(Pixel coordinate grounding data)
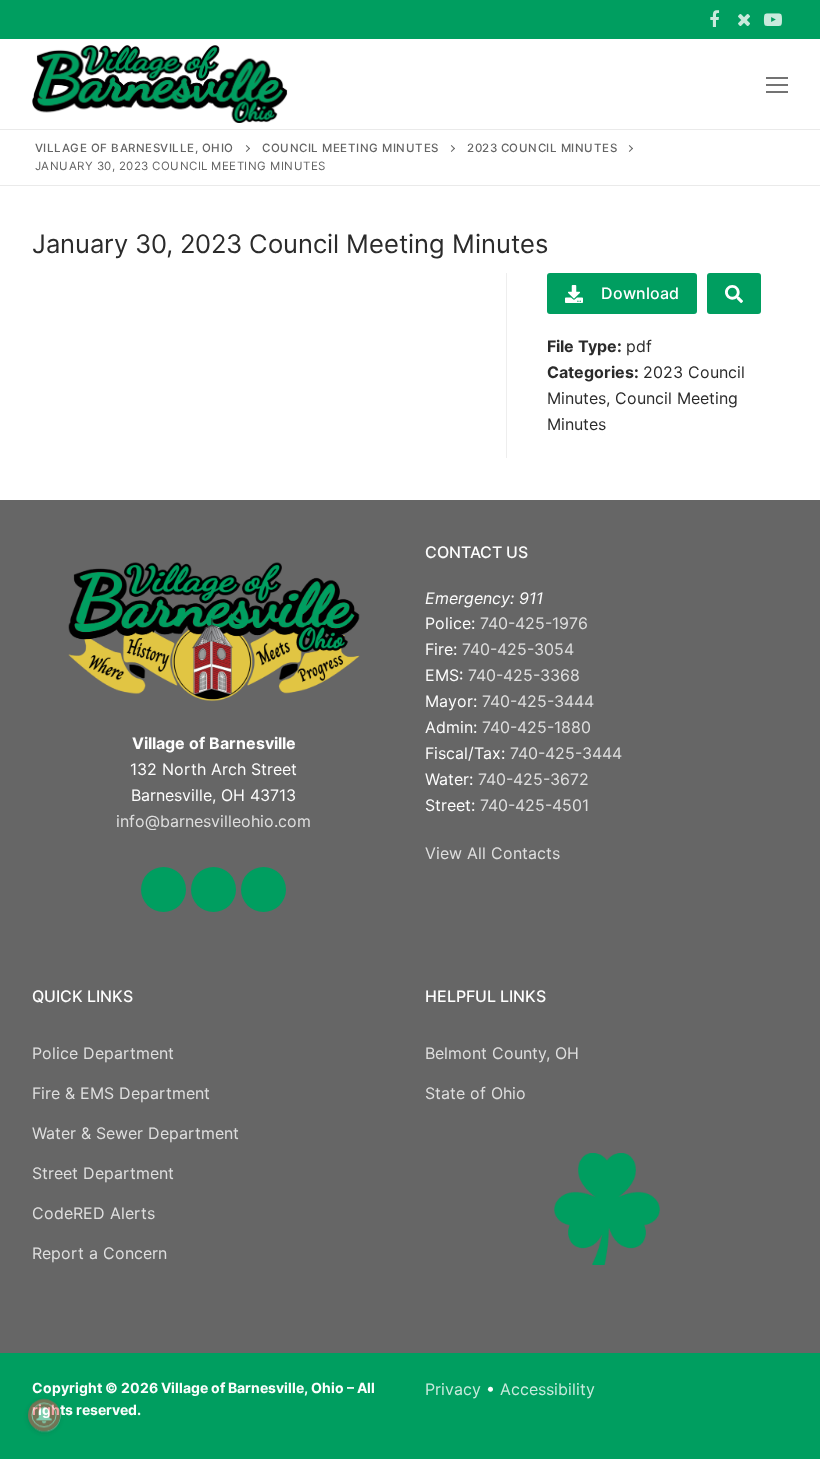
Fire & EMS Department (121, 1093)
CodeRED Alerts (93, 1213)
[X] (744, 20)
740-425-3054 (518, 649)
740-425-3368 (524, 675)
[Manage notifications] (44, 1415)
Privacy (453, 1389)
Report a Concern (99, 1253)
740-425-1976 (534, 623)
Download (640, 293)
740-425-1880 (536, 727)
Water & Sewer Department (135, 1133)
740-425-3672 (533, 779)
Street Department (103, 1173)
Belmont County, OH (502, 1053)
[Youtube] (773, 20)
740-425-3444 (538, 701)
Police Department (103, 1053)
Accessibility (547, 1389)
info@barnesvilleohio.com (213, 821)
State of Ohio (475, 1093)
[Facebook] (714, 20)
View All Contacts (492, 853)
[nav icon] (777, 84)
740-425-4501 (534, 805)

EXERCISE DIRECTIONS. Retype every entry exactly as written. Leave the pictures out.

RESULT OF THE EXERCISE.
Fire & EMS Department (121, 1093)
CodeRED Alerts (93, 1213)
[X] (744, 20)
740-425-3054 (518, 649)
740-425-3368 (524, 675)
[Manage notifications] (44, 1415)
Privacy (453, 1389)
Report a Concern (99, 1253)
740-425-1976 (534, 623)
Download (640, 293)
740-425-1880 (536, 727)
Water & Sewer Department (135, 1133)
740-425-3672 (533, 779)
Street Department (103, 1173)
Belmont County, OH (502, 1053)
[Youtube] (773, 20)
740-425-3444 (538, 701)
Police Department (103, 1053)
Accessibility (547, 1389)
info@barnesvilleohio.com (213, 821)
State of Ohio (475, 1093)
[Facebook] (714, 20)
View All Contacts (492, 853)
[nav icon] (777, 84)
740-425-4501 (534, 805)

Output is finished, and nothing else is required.